Victim gives impact statement in Abril case
Published 5:09 pm Tuesday, November 25, 2008
The issues that the court is addressing today began when I was 10 years old. I had the mind of a ten year old, I had the body of a ten year old, but because of this defendant I was given a knowledge of life that no little girl should be exposed to.
My life before the defendant crossed that line was simple, it revolved around my pets, my stuffed animals and days spent riding skateboards with my best friend, my cousin Monica. The life I had before was one of a fairly carefree child.
While my childhood may not have been perfect, it was by most accounts normal. The harshest thing that I recall having to face was a bully at school that was around my age. I had dreams of what I might want to be when I grew up. I believed that I would make something of my life, that I would have a family, a career and be happy.
All that changed in the summer of 1988 when the defendant introduced me to a way of life that I did not know existed. I did not fully understand, at only 10 years of age, the importance of what he was taking from me during that first encounter that day in the cabin. He made me feel important, and I believed that I was special.
I felt that I had some control over what was happening. What I did not know was that in the years to come I would see my virginity as a gift to be shared with someone that I loved and that loved me. I did not understand that by allowing him to draw me into agreeing to do things that no 10 year old should be engaging in, I would result in not having as much control over my life. For the next 21 years and beyond, I would have very little control over my life. As a result, I made a series of bad choices that have not only hurt me but those closest to me.

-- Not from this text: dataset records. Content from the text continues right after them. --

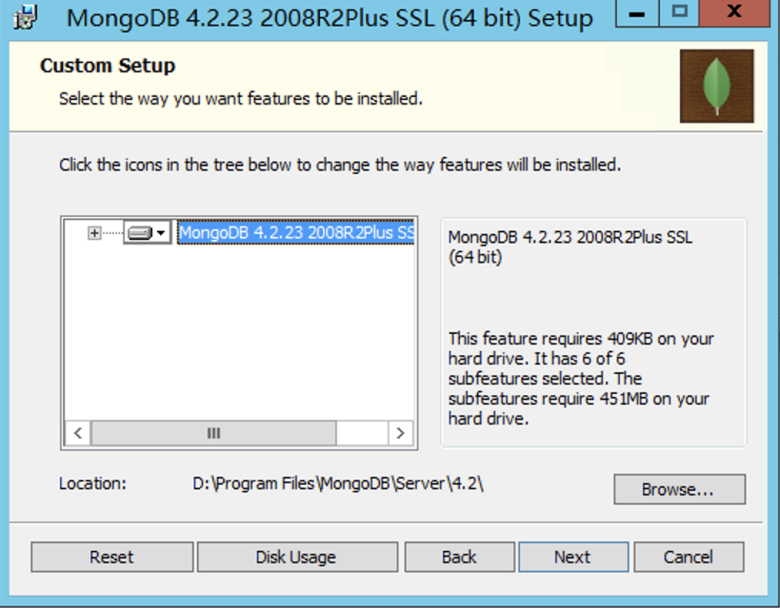Open the feature install-mode drive icon dropdown
The height and width of the screenshot is (608, 780).
146,233
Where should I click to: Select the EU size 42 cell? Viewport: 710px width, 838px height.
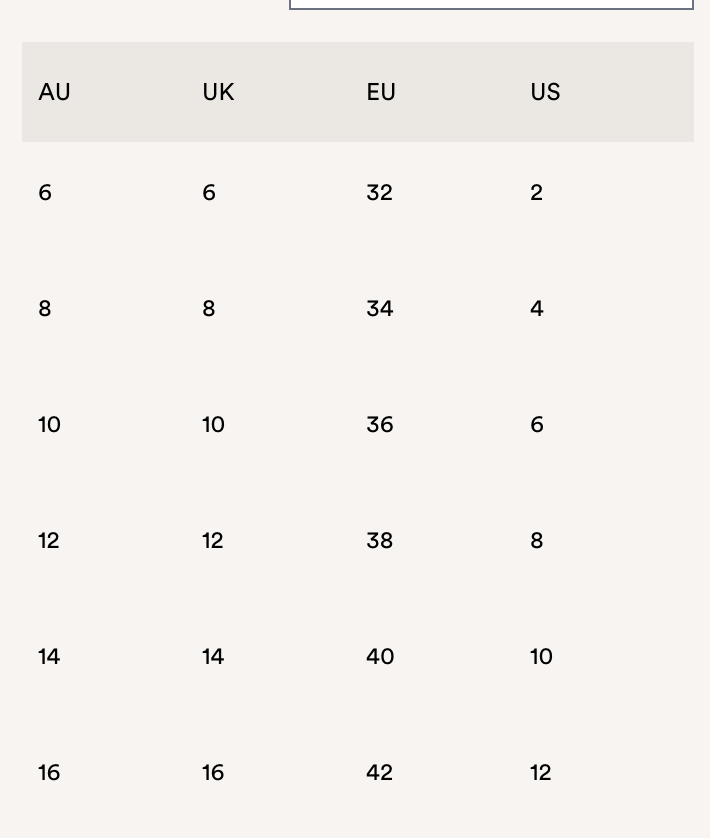[380, 773]

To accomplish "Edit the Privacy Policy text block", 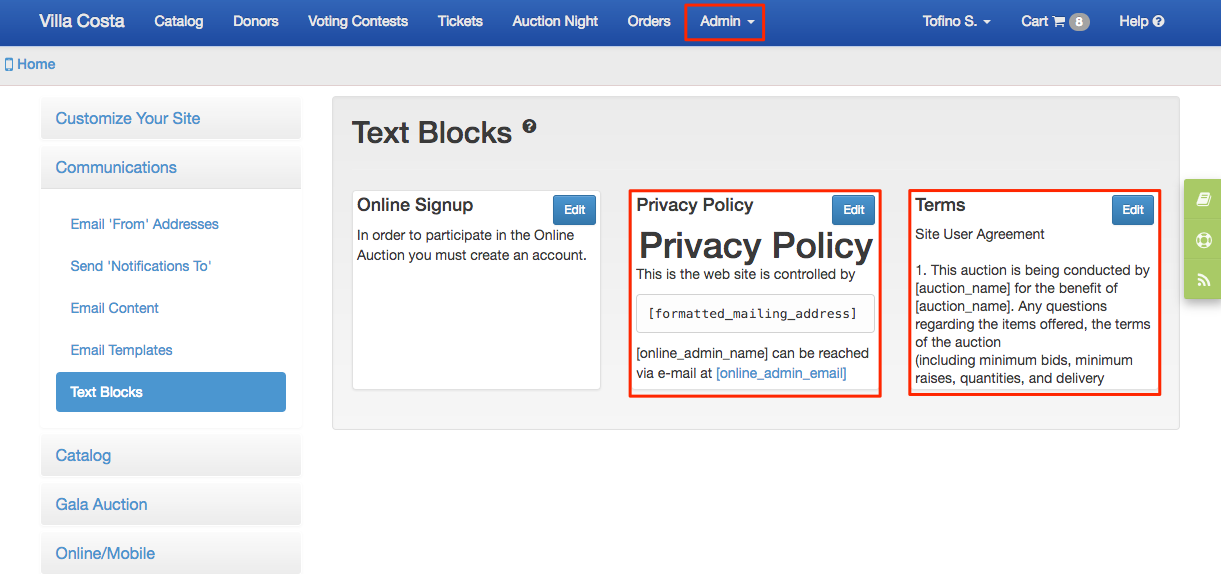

His actions had an impact not only on myself but my family as well. My parents were at a loss as to how to deal with me, let alone help me. Even to this day, my husband doesn&squo;t know how to help his wife open up, and my children all but lost their mother to severe bouts of major depression. My children do not know who their mother is without this dark cloud over me. I cannot just step over the damage inside me to be the mother and wife that my family deserves.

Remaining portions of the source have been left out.